Larger dev_t

Andries.Brouwer@cwi.nl
Sat, 24 Mar 2001 15:25:43 +0100 (MET)


Dear Linus and all,

One of these days we must change dev_t.

There are several aspects to this, but this letter touches
only the kernel-*libc interface.

We need a size, and I am strongly in favor of sizeof(dev_t) = 8;
this is already true in glibc.

The two main uses of dev_t are in struct stat and as parameter
of the mknod system call. There are a few other occurrences,
such as ustat() and the use of dev_t as a field in struct loopinfo
returned by some ioctl.
- For stat all is fine already since we got stat64.
- For mknod a little work is required.
- The state of affairs with loopinfo is sad today (the fact that
kernel and glibc use dev_t of different size causes problems)
but all will be well with 64-bit dev_t.
- With ustat the converse is true. Of course it is obsolete,
but with 64-bit dev_t we are forced to throw it out - libc5
has xustat just like xstat and xmknod, but glibc hasn't so it
is not easy to save it. There are still some programs that use it:
in CD players to test (before eject) whether a CD is mounted;
in various programs such as sendmail and uucp to test how much
free space we have.
So, glibc will have to return EINVAL (or EOVERFLOW) here
for device numbers that actually use more than 16 bits.

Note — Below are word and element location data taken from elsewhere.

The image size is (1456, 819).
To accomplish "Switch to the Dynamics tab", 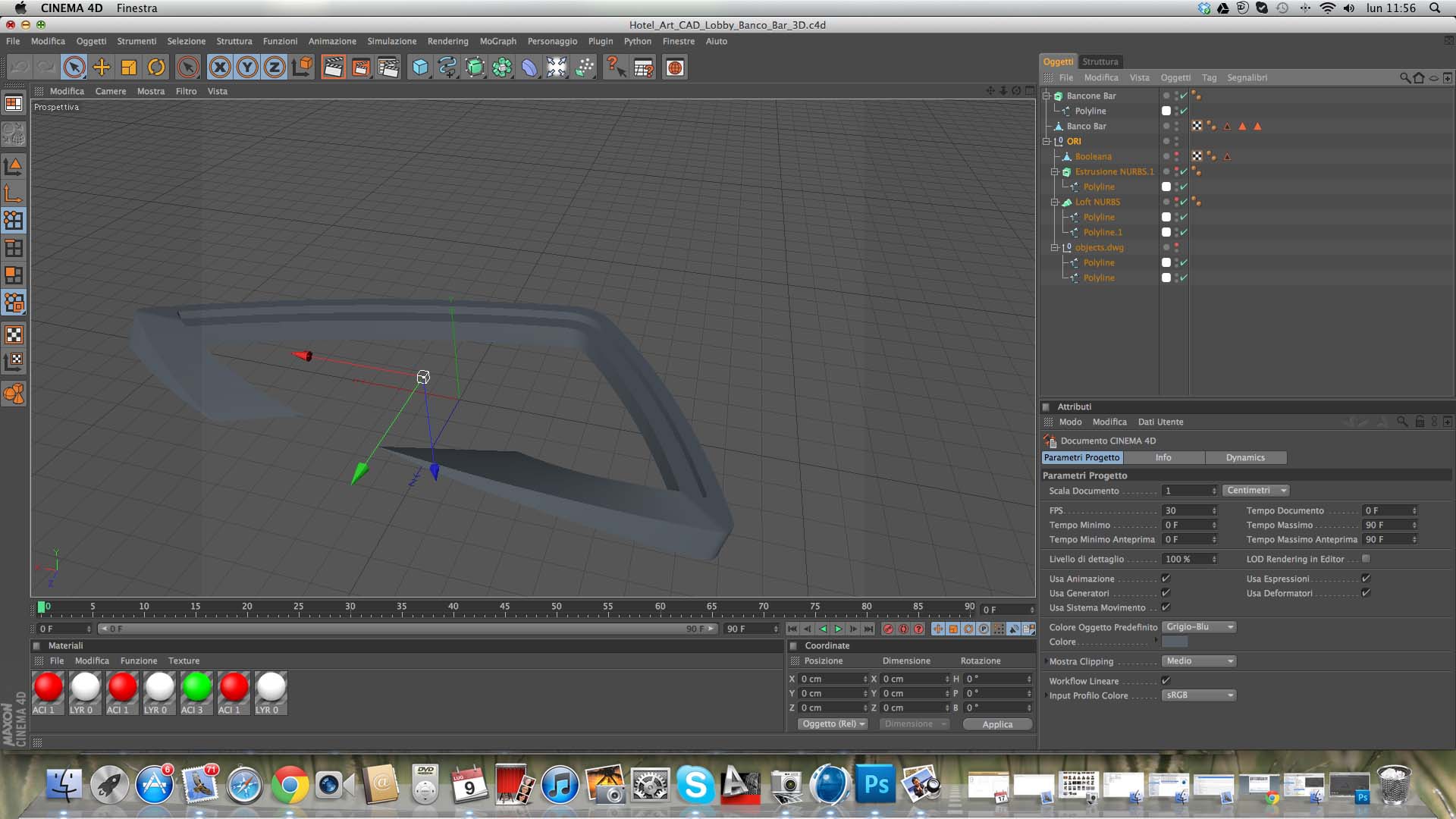I will pos(1245,457).
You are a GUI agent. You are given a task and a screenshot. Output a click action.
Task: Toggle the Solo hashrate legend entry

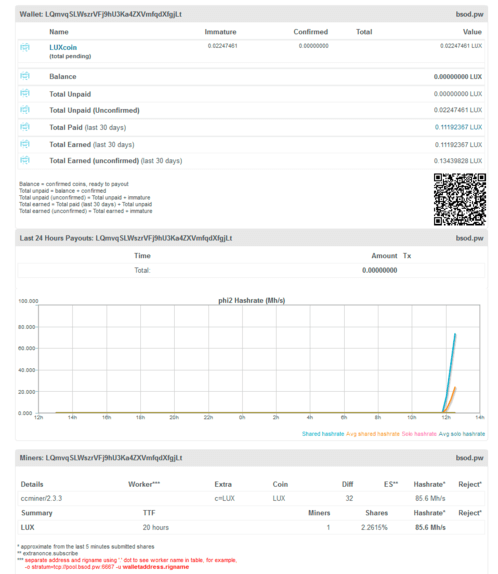coord(419,434)
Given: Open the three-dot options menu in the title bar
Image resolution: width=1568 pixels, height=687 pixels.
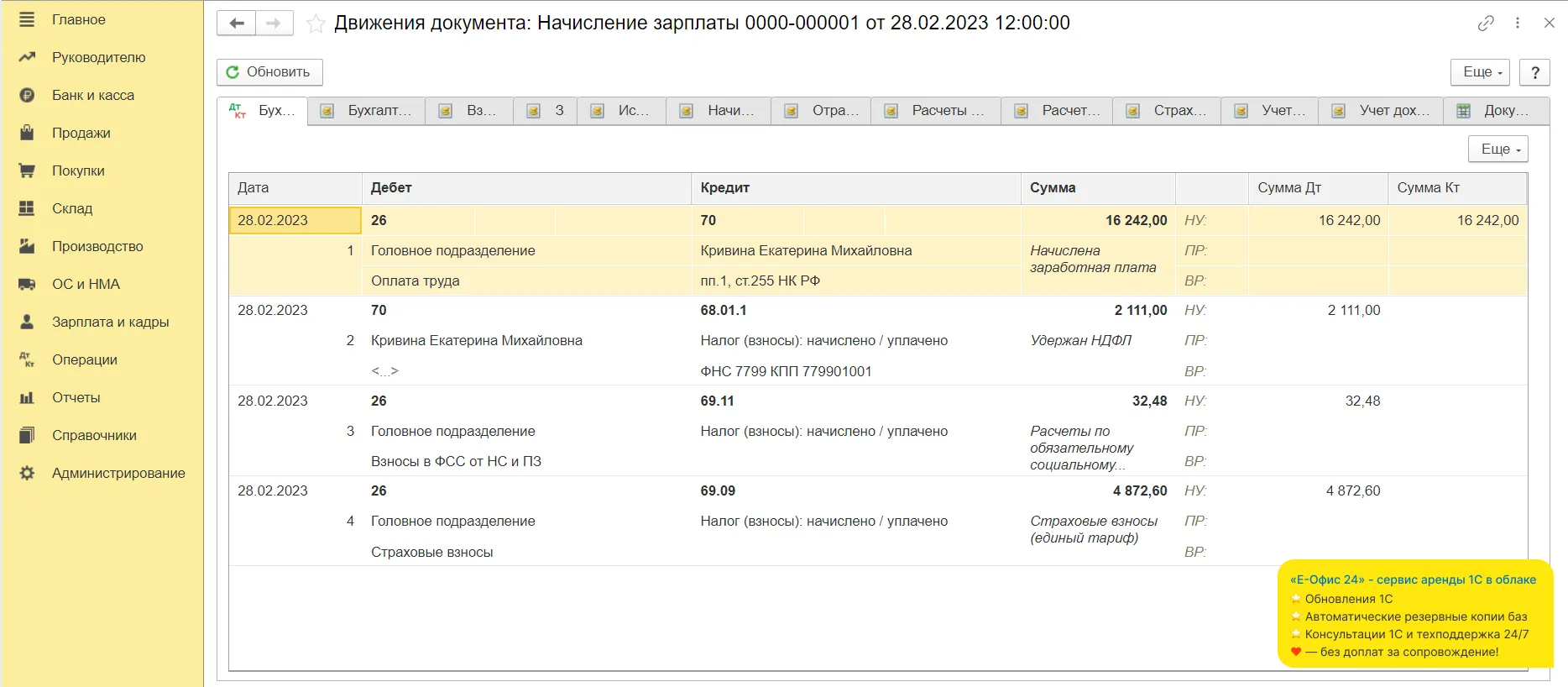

The transformation from 64 bits to pair (major,minor) is
if ((major = (dev >> 32)) != 0)
minor = (dev & 0xffffffff);
else if ((major = (dev >> 16)) != 0)
minor = (dev & 0xffff);
else {
major = (dev >> 8);
minor = (dev & 0xff);
}
This means that old device numbers remain valid.

The stuff below describes a working interface where 64-bit values
are passed to and from the kernel, and to and from the filesystem.
That is, it is dev_t stuff. Some other time on kernel-internal matters,
that is, kdev_t stuff.

Details of my setup of today (with 64-bit dev_t):
(i) ext2:

diff -r linux-2.4.2/linux/fs/ext2/inode.c linux-2.4.2kdevt/linux/fs/ext2/inode.c
1076,1078c1076,1081
< } else
< init_special_inode(inode, inode->i_mode,
< le32_to_cpu(raw_inode->i_block[0]));

---
>       } else {
>               unsigned int lo = le32_to_cpu(raw_inode->i_block[0]);
>               unsigned int hi = le32_to_cpu(raw_inode->i_block[1]);
>               dev_t devno = ((unsigned long long) hi << 32) | lo;
>               init_special_inode(inode, inode->i_mode, devno);
>       }
1211,1213c1214,1221
<       if (S_ISCHR(inode->i_mode) || S_ISBLK(inode->i_mode))
<               raw_inode->i_block[0] = cpu_to_le32(kdev_t_to_nr(inode->i_rdev))
;
<       else for (block = 0; block < EXT2_N_BLOCKS; block++)
---
>       if (S_ISCHR(inode->i_mode) || S_ISBLK(inode->i_mode)) {
>               /* we use that EXT2_N_BLOCKS > 1 */
>               dev_t devno = kdev_t_to_nr(inode->i_rdev);
>               unsigned int hi = (devno >> 32);
>               unsigned int lo = (devno & 0xffffffff);
>               raw_inode->i_block[0] = cpu_to_le32(lo);
>               raw_inode->i_block[1] = cpu_to_le32(hi);
>       } else for (block = 0; block < EXT2_N_BLOCKS; block++)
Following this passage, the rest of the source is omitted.